Start of Information provided

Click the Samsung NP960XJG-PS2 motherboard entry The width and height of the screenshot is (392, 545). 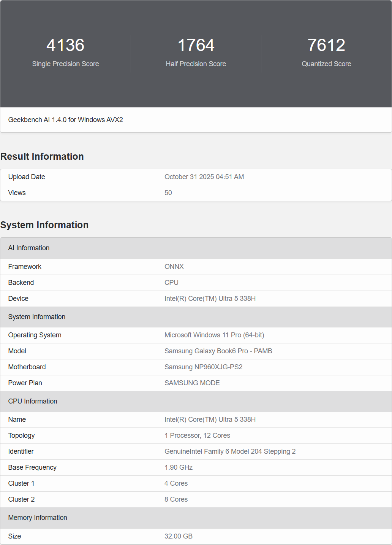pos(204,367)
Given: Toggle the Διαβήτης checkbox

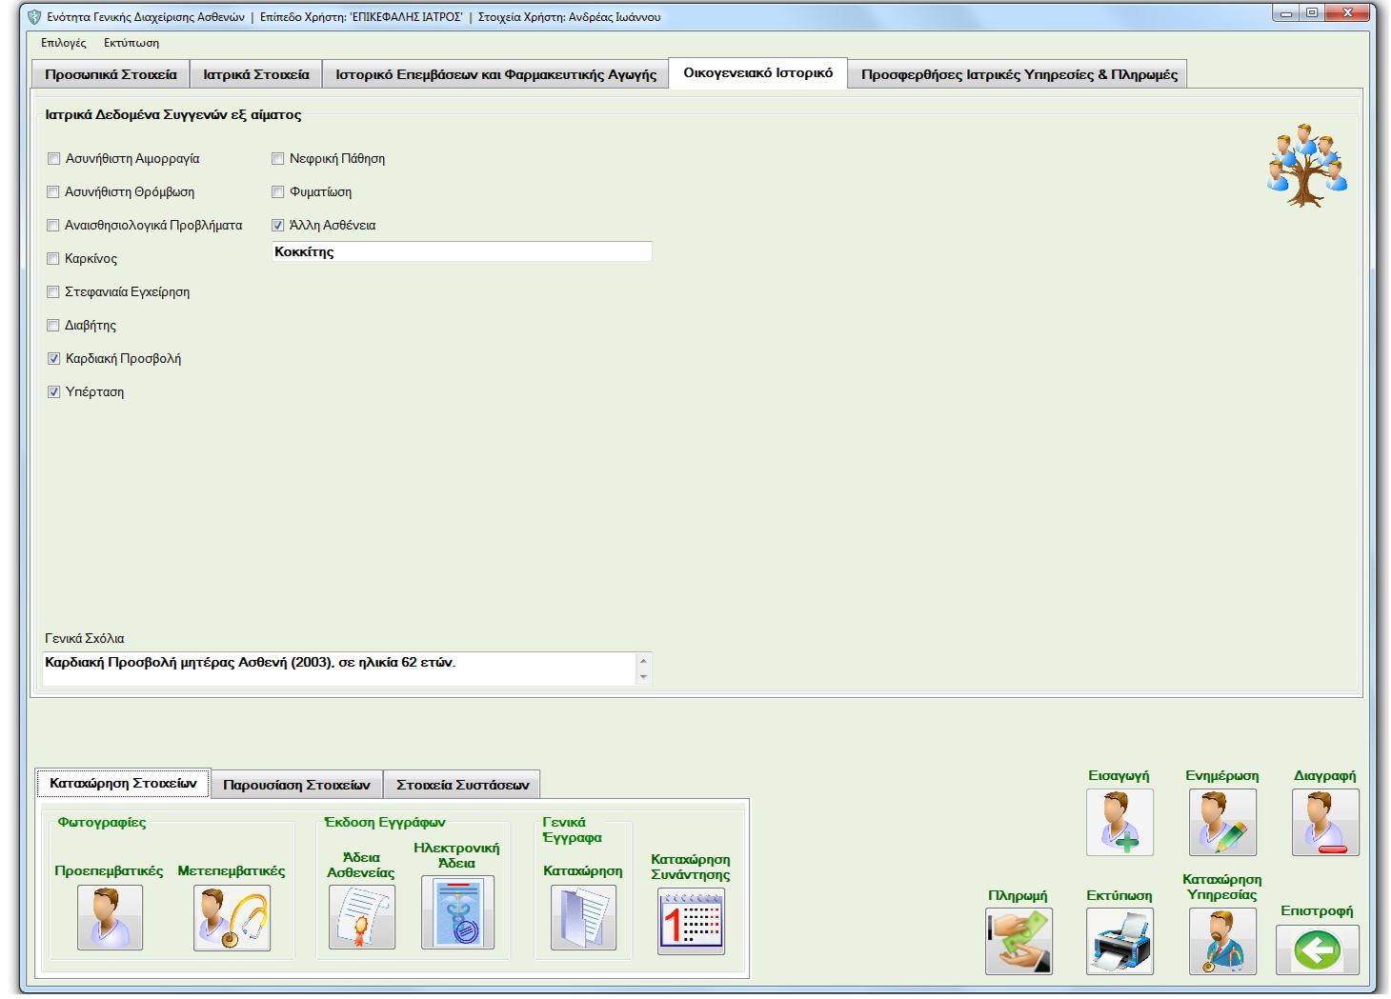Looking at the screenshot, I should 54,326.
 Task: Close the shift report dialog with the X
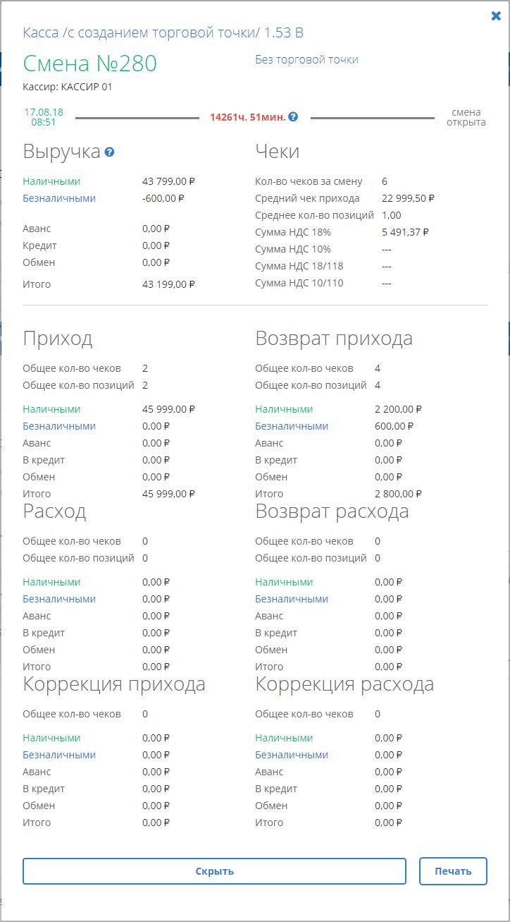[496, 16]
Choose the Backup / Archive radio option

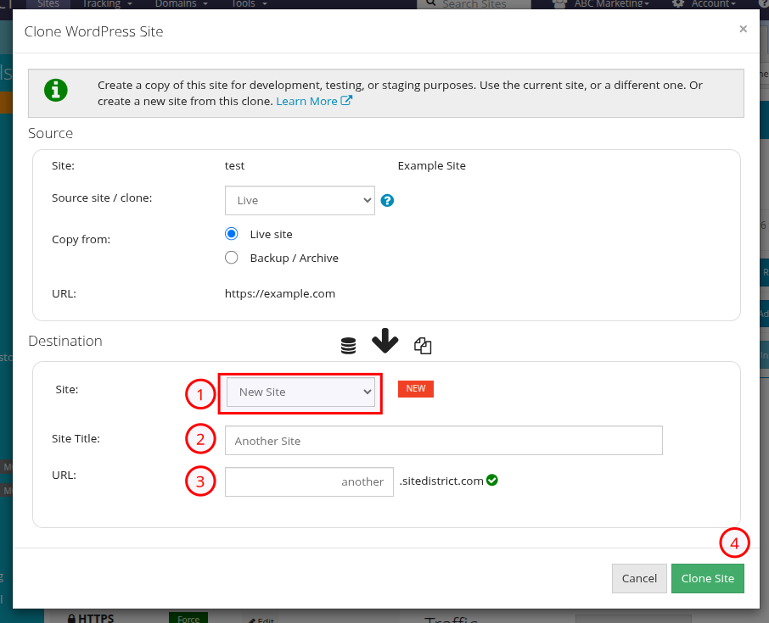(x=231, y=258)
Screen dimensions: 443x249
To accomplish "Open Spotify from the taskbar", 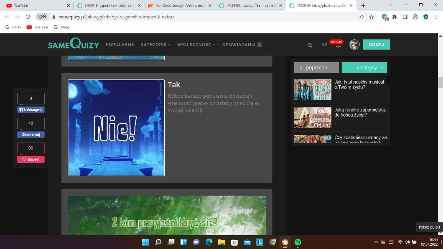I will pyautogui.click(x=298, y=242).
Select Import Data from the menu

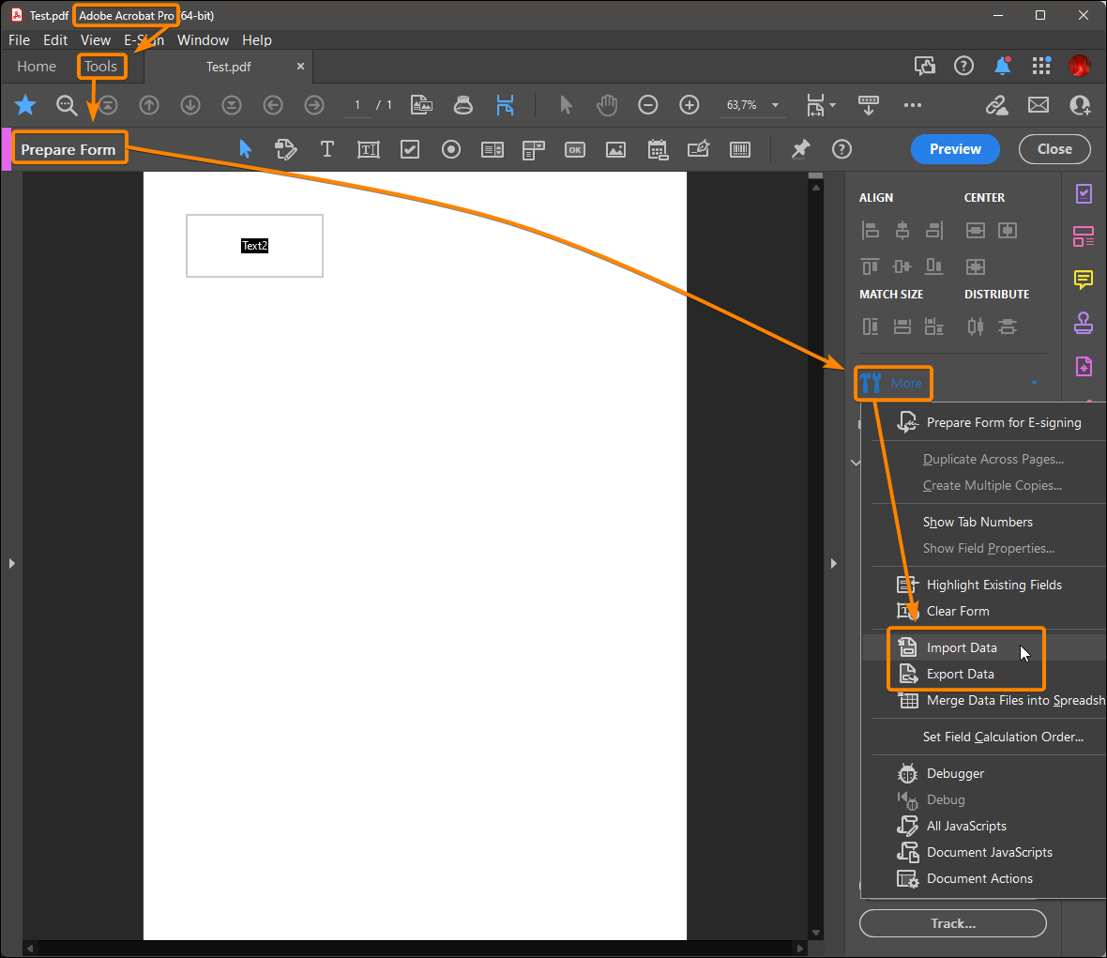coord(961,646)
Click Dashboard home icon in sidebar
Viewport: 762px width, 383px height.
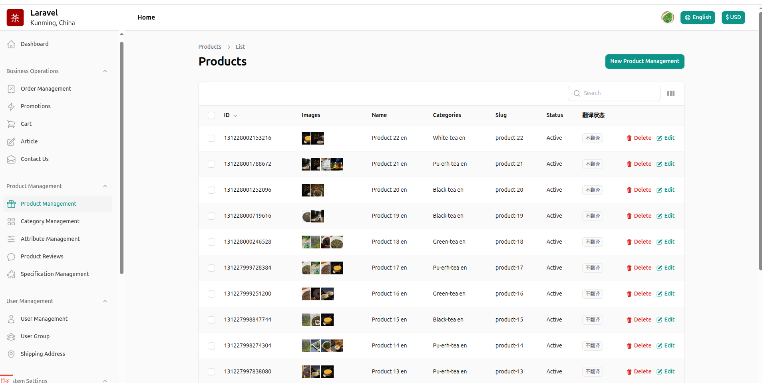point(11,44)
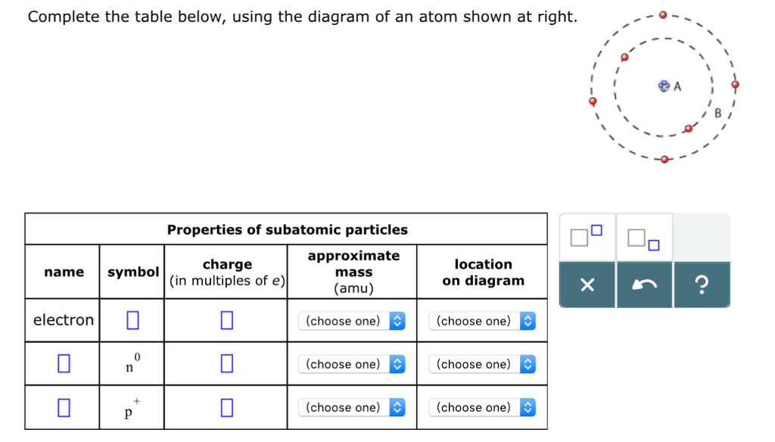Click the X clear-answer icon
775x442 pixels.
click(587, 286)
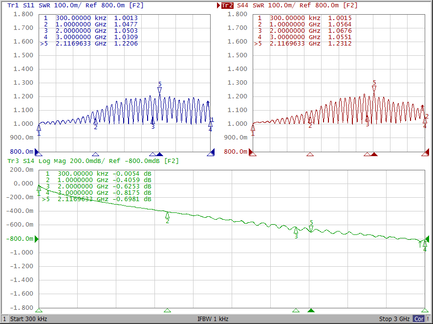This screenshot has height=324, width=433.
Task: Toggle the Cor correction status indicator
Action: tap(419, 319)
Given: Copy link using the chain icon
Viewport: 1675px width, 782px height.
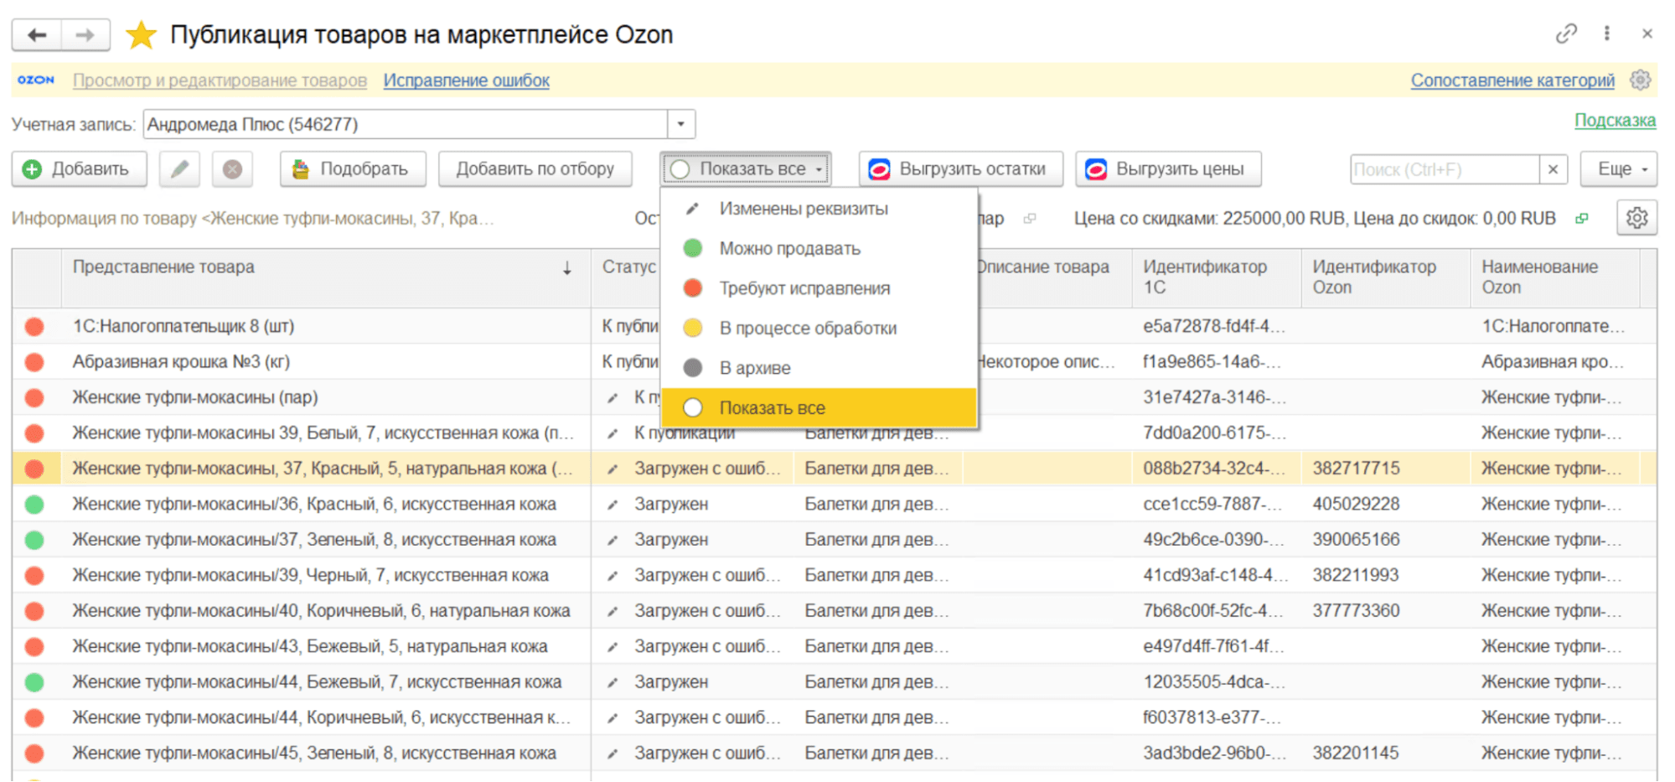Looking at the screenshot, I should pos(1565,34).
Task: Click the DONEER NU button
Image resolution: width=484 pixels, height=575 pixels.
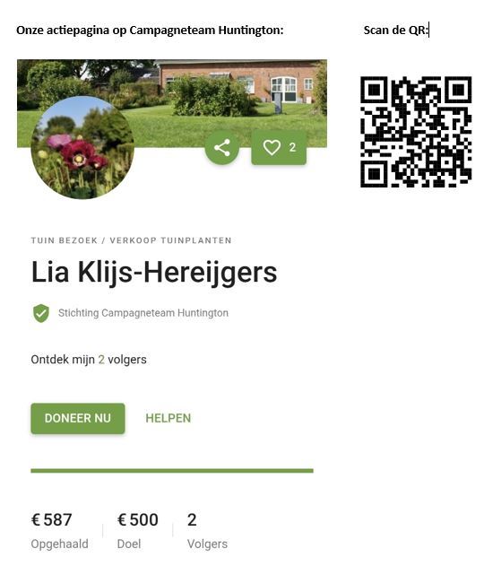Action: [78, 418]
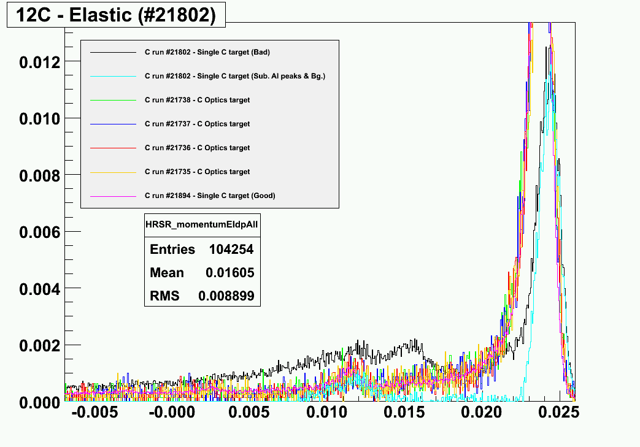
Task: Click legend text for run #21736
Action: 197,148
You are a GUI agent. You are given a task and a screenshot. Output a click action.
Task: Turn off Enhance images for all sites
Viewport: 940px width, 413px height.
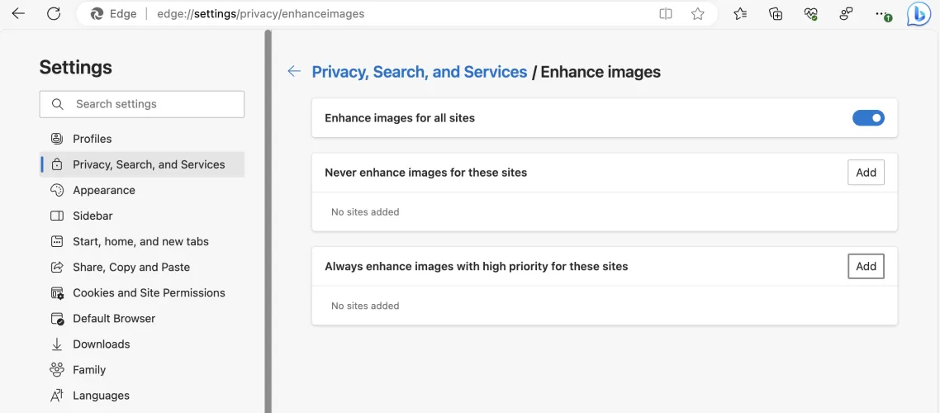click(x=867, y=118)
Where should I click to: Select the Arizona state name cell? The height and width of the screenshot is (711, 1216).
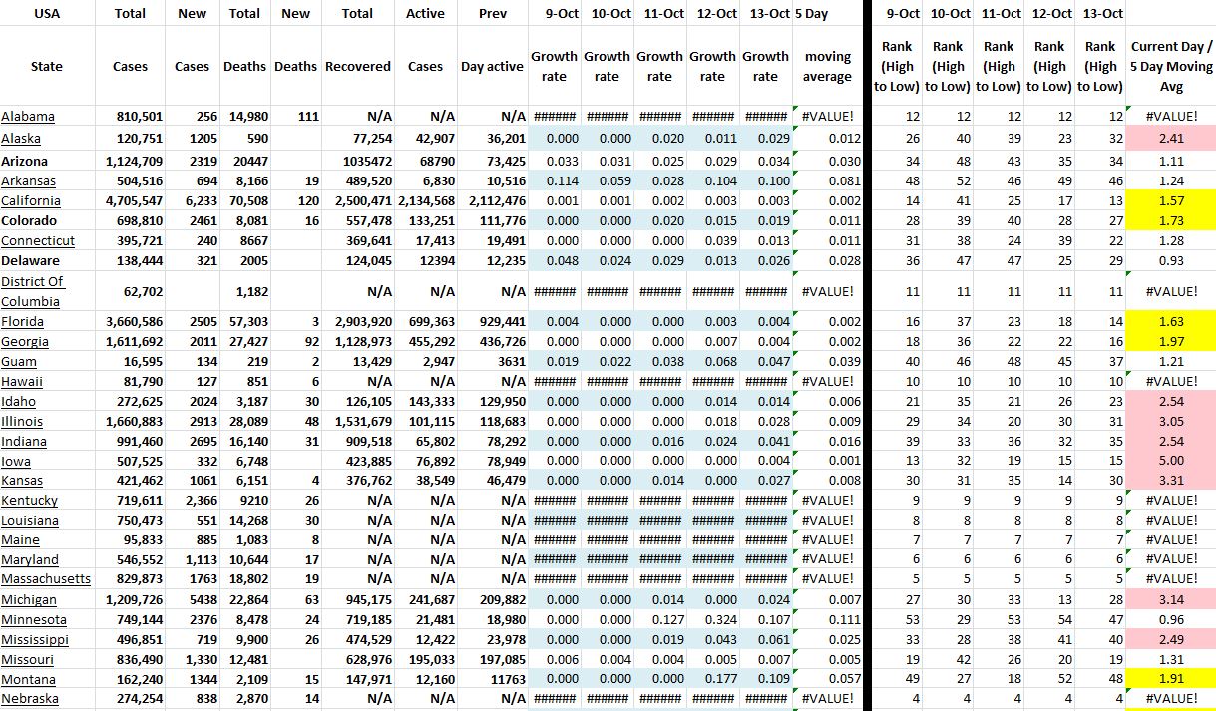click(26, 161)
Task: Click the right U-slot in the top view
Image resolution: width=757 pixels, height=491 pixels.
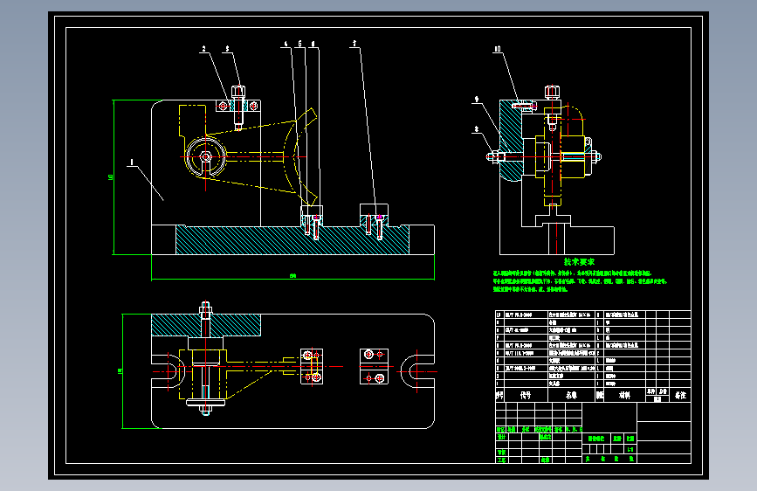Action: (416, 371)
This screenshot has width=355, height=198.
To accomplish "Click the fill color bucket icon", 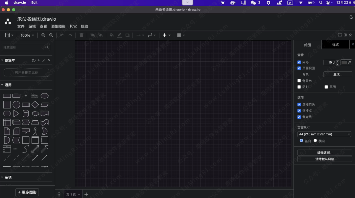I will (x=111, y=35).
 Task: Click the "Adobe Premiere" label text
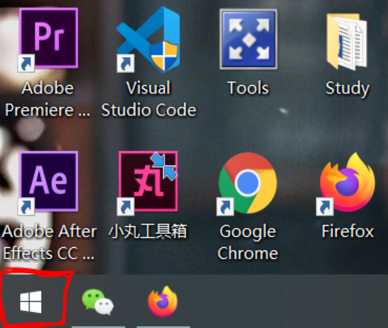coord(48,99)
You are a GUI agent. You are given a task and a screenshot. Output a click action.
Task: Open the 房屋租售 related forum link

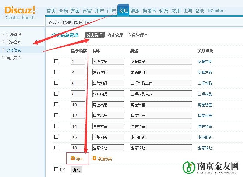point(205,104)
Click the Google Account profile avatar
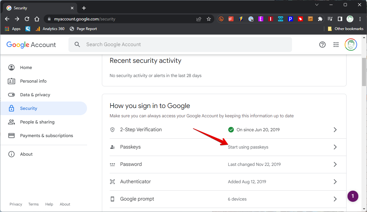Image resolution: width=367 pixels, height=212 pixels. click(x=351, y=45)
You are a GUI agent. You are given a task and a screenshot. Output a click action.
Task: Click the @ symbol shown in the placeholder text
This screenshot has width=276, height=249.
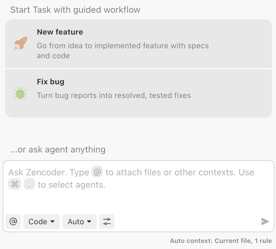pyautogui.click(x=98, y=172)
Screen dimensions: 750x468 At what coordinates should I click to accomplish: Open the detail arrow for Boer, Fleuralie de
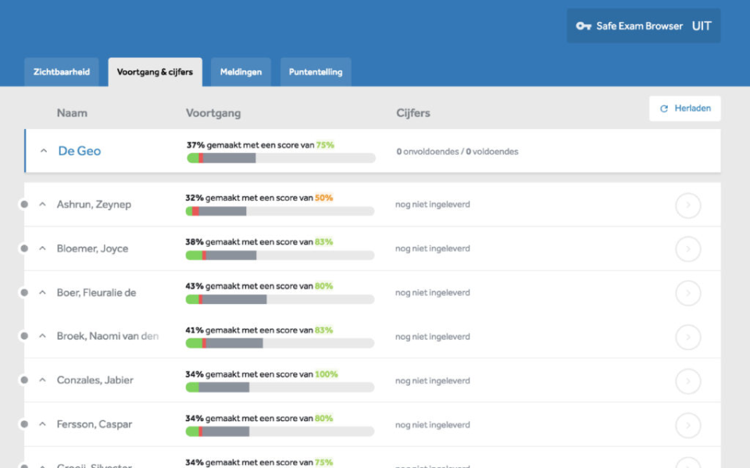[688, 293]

End of Information provided

Required work :: Starting at the line with "Click Dashboard home icon in sidebar" and finishing at the line with "Task: Click the right U-slot in the top view", copy the material above exactly, both lines included. Nothing else goes in, and no pictures.

Answer to this task ::
Click Dashboard home icon in sidebar
Viewport: 762px width, 383px height.
point(11,44)
Click the X clear-answer icon
775x442 pixels.
click(587, 286)
This screenshot has height=324, width=433.
Task: Toggle the Cor correction status indicator
Action: tap(419, 319)
Given: Copy link using the chain icon
Viewport: 1675px width, 782px height.
Looking at the screenshot, I should pos(1565,34).
Task: Click the DONEER NU button
Image resolution: width=484 pixels, height=575 pixels.
Action: [78, 418]
Task: Click legend text for run #21736
Action: 197,148
You are a GUI agent. You are given a task and a screenshot. Output a click action.
Task: Turn off Enhance images for all sites
Viewport: 940px width, 413px height.
click(x=867, y=118)
Where should I click to: Select the Arizona state name cell? The height and width of the screenshot is (711, 1216).
click(26, 161)
Task: Click the right U-slot in the top view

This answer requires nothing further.